Her smile was infectious, and Luthien knew that, despite the fact that Oliver and Katerin were likely already on the road, he would not fight alone this night.
The desperate cyclopians charged out of the Ministry through the north, west, and south doors, roaring and running, trying to get across the plaza and into the shadows of the alleyways. Swarms of arrows met them from every side, and then the rebels didn’t even wait for the cyclopians to charge; they rushed out to meet them, matching desperation with sheer fury.
Luthien and the others from the Dwelf did not go over the wall. Rather, they pounded their way through the eastern wall, where it had been breached before, up from the city’s lower section and back into the Ministry once again. As the slaughter continued in the plaza, more than a few cyclopians thought to turn and flee back into the cathedral. There was still some food remaining, after all, and they figured that if they could get back in and barricade the doors once more, there would be fewer of them left to share it.
But Luthien’s small group met them and kept the cathedral’s main door thrown wide so that rebels, too, could get inside. Once more the hallowed floor of the great cathedral ran deep with blood. Once more a place of prayer became a place of cries, shouts of anger, and shrieks of the wounded.
It was finished that night. Not a single cyclopian remained alive in the city of Caer MacDonald.
8
Port Charley
Port Charley was a huddled village, white-painted homes built in tight, neat rows up a series of cut steps along the foothills of the Iron Cross and overlooking the tumultuous Avon Sea. It was said that on the clearest of days the shining white and green cliffs of Baranduine, far to the west, could be seen from those highest perches, beckoning the souls of men.
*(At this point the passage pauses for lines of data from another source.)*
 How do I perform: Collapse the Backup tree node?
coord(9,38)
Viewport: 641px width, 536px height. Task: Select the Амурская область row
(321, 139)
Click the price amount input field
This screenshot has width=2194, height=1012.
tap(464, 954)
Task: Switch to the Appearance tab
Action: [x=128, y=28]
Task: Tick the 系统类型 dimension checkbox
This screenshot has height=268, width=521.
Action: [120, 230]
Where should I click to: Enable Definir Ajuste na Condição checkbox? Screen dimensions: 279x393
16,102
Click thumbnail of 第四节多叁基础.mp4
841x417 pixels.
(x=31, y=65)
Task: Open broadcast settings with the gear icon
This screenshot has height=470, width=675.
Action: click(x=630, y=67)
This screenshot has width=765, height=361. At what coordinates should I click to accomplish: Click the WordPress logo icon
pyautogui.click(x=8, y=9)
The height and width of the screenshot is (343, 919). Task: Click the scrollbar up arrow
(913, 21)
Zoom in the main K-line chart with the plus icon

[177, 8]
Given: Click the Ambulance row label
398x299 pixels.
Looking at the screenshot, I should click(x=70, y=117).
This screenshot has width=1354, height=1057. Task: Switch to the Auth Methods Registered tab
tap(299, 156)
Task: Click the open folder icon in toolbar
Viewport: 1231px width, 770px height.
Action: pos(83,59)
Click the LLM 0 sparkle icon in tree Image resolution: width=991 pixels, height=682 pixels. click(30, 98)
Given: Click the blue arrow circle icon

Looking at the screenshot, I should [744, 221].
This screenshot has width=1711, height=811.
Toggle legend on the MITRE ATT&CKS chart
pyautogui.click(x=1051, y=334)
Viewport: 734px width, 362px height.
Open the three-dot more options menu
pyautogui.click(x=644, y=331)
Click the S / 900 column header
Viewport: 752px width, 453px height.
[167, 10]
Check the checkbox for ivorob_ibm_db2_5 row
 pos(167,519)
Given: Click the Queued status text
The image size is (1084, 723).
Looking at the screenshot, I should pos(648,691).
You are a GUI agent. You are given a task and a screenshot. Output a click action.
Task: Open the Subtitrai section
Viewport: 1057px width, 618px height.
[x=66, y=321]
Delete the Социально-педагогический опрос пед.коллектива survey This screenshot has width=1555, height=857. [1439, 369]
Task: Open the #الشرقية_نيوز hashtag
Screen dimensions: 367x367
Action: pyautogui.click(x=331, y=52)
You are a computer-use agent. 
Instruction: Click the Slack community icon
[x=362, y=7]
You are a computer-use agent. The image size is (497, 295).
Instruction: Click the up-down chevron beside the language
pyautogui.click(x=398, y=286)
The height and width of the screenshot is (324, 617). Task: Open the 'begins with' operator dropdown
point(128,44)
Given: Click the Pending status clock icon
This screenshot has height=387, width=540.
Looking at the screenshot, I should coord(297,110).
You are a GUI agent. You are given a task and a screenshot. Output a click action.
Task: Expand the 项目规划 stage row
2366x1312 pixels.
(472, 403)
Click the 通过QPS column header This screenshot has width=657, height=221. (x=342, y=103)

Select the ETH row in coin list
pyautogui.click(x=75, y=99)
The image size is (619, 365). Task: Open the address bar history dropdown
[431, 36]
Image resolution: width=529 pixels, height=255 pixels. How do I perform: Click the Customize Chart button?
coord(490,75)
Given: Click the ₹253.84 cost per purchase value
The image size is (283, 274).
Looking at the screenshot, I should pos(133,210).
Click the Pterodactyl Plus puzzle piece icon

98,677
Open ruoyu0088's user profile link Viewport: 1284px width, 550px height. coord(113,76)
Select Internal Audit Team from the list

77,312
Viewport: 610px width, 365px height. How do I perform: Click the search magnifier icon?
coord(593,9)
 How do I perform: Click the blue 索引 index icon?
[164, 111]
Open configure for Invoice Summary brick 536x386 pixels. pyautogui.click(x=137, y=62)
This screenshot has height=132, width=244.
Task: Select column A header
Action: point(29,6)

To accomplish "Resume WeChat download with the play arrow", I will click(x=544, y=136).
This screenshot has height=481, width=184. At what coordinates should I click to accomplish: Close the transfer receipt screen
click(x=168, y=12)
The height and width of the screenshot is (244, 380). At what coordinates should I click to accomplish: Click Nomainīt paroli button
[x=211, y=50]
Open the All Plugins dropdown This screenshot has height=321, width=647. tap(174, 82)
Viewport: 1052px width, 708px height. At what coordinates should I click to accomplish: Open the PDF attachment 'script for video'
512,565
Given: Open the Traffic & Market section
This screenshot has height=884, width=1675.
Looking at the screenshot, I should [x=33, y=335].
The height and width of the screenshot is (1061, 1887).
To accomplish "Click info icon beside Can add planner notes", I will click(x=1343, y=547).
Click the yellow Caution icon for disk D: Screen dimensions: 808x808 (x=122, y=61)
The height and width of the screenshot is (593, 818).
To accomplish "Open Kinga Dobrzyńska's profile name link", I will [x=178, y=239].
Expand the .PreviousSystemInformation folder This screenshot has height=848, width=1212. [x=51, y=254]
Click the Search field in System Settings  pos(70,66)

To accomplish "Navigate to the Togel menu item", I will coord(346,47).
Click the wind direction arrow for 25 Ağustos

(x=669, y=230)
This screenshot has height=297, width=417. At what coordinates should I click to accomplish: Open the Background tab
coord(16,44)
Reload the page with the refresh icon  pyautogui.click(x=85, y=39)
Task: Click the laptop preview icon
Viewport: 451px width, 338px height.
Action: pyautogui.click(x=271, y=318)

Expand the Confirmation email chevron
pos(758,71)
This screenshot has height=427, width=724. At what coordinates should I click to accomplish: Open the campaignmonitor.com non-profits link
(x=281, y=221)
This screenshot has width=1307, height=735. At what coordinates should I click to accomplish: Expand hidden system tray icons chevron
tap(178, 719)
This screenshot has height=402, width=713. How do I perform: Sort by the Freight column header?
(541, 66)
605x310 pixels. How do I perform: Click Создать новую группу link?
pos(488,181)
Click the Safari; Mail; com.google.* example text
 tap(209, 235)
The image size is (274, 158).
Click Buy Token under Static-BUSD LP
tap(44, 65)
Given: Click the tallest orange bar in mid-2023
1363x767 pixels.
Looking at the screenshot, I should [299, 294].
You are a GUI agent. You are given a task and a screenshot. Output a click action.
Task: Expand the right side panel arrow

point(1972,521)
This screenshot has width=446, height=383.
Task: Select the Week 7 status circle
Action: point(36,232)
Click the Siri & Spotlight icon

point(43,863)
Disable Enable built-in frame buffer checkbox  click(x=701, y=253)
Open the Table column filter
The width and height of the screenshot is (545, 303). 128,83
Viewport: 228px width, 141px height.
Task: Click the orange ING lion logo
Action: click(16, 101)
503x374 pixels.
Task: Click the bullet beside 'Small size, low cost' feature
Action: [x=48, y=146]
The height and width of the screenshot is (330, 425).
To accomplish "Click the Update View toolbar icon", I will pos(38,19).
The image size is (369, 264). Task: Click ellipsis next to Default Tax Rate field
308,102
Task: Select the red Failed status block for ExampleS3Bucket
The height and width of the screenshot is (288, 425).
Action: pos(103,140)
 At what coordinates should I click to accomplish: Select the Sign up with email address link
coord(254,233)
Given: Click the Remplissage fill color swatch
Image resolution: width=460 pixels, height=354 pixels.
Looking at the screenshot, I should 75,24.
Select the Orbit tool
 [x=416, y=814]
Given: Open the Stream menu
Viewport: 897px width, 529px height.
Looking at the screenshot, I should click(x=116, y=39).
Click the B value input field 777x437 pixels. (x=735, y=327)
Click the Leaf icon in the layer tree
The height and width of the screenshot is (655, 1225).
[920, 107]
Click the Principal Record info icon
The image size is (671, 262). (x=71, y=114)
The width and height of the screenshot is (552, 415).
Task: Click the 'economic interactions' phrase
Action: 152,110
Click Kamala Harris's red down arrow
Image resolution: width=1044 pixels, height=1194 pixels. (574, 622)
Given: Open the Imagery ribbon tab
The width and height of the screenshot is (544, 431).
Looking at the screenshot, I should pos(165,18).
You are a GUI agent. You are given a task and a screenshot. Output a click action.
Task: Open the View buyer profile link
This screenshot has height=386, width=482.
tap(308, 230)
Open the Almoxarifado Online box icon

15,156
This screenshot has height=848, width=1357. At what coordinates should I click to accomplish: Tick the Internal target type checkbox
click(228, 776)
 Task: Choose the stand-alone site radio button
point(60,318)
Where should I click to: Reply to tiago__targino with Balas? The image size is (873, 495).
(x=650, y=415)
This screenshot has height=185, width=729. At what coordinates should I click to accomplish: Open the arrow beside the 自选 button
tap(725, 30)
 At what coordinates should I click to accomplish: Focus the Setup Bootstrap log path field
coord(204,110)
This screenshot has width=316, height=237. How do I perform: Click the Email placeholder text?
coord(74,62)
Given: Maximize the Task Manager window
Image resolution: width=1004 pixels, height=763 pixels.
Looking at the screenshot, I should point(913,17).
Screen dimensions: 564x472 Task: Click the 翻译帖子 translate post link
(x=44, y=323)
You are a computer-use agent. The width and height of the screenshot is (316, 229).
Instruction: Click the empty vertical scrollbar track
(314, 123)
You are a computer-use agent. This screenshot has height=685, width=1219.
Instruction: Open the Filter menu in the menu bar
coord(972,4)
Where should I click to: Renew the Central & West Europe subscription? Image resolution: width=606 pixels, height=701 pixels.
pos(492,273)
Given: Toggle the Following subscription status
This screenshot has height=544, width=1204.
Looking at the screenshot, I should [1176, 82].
Port Charley was a dreamy place, and yet cheery on those rare days that the sun did shine, bouncing gaily off the white-faced houses, off the white fences outlining every yard and bordering each of the city’s tiers.
Such was the day, bright and sunny and cheery, when Oliver and Katerin came in sight of the village. They noted that there was no snow in or about the town, just windblown rock, white and gray streaks amidst the squared and neat cottages. Splotches of green and brown dotted the landscape, and a few trees stood bare, poking high and proud between cottage and stone.
“Too early to bloom,” Oliver remarked. He kicked Threadbare, his yellow pony, to a faster trot.
Katerin spurred Riverdancer on, the powerful white stallion easily pacing the smaller pony.